You’d think the deep misery of millions of Texans — never mind the global embarrassment of seeing the nation’s energy capital on its knees — would have forced Abbott to face up to the reality of the state he leads. But instead, he chose to play more games — political games. On Tuesday, he was on Sean Hannity’s Fox News show, blaming the energy grid’s collapse on frozen wind turbines.
This disaster has nothing to do with the Green New Deal. Wind makes up a tiny fraction of the state’s energy grid this time of year. The vast majority of power sources knocked off line were natural gas and coal, largely because those facilities weren’t properly weatherized.
The real problem, as Abbott knows, has to do with Texas’ loosely regulated grid and a system of energy delivery that tries to maximize profits and keep consumer prices cheap by failing to insure against a crisis like this one.
Abbott has made reforming the state’s power grid manager, a non-profit called ERCOT, a legislative priority and House Speaker Dade Phelan called on two key committees to meet jointly next week to “understand what went wrong.” These are important next steps — but only if the lawmakers and the governor demand real reform, and actually bother to find out what is really broken.
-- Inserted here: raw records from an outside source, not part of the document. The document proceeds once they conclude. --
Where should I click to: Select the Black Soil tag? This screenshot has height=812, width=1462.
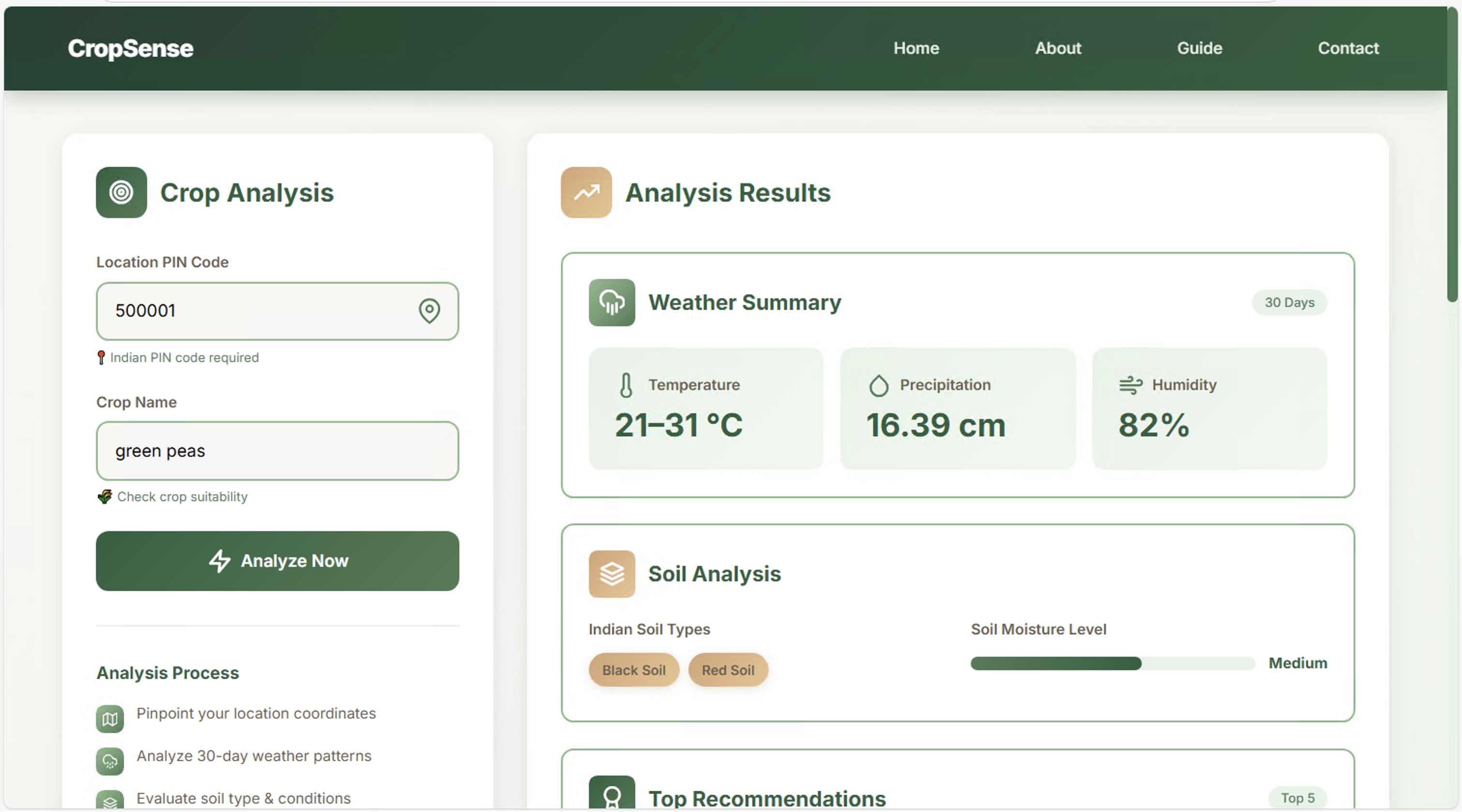pos(633,670)
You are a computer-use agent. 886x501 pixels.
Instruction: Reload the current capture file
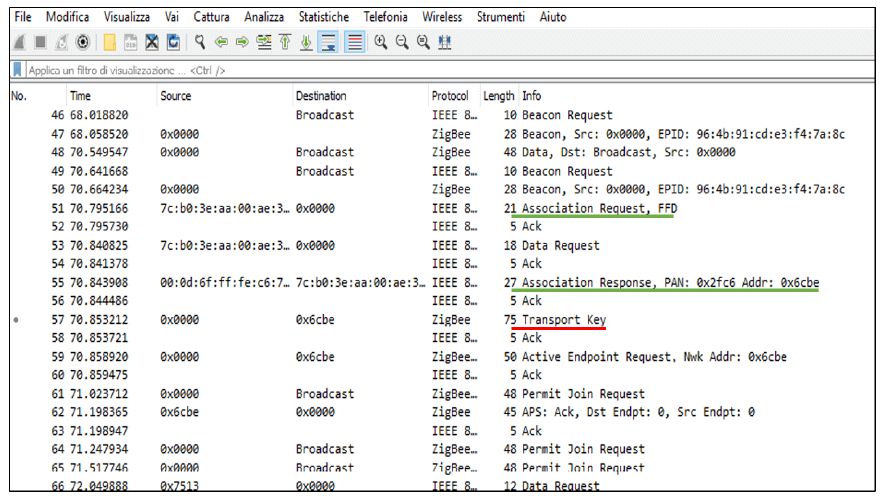173,43
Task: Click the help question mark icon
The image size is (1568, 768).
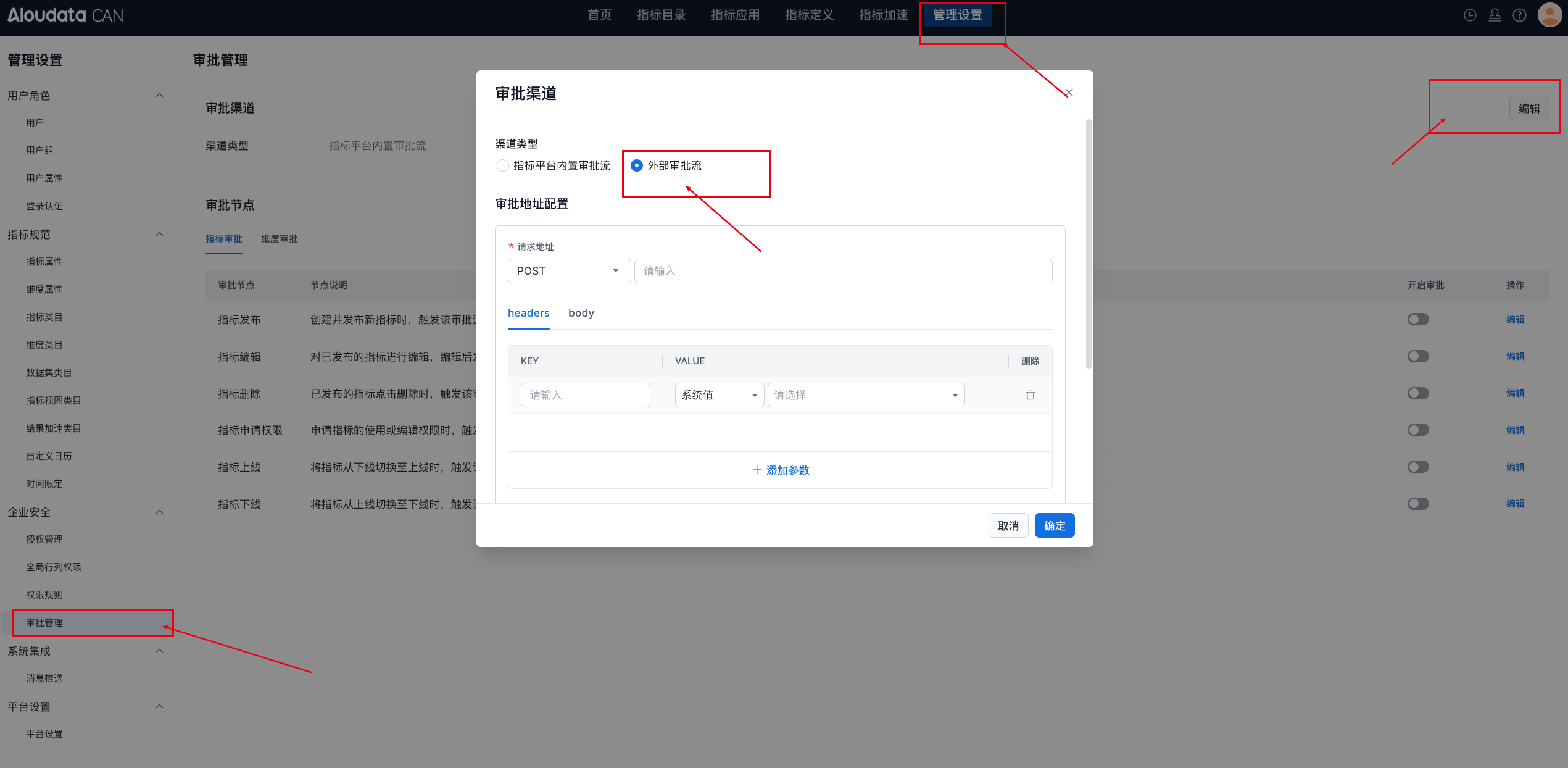Action: (x=1519, y=15)
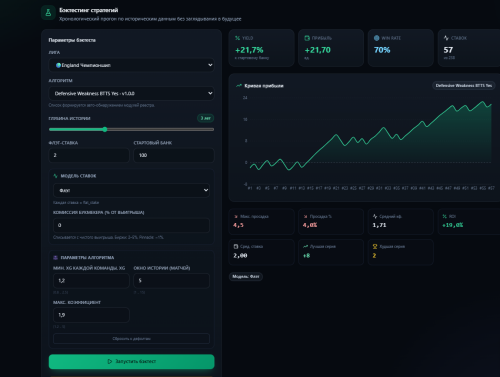The height and width of the screenshot is (377, 500).
Task: Click the starting bank input field
Action: (x=174, y=155)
Another thing Abbott forgot to tell Hannity? Texas officials knew the grid was vulnerable to collapse and failed to act.
For real reform to happen, leaders like Abbott will have to recognize that the grand bargain Texas proudly offers to industries of all kinds — bring your companies here and we’ll offer low taxes, low costs and scant regulation — is one that needs serious rethinking. The benefits Texas receives from all those new jobs are big, but they do not come without costs. It’s just that those costs are usually harder to count — until something like this week happens.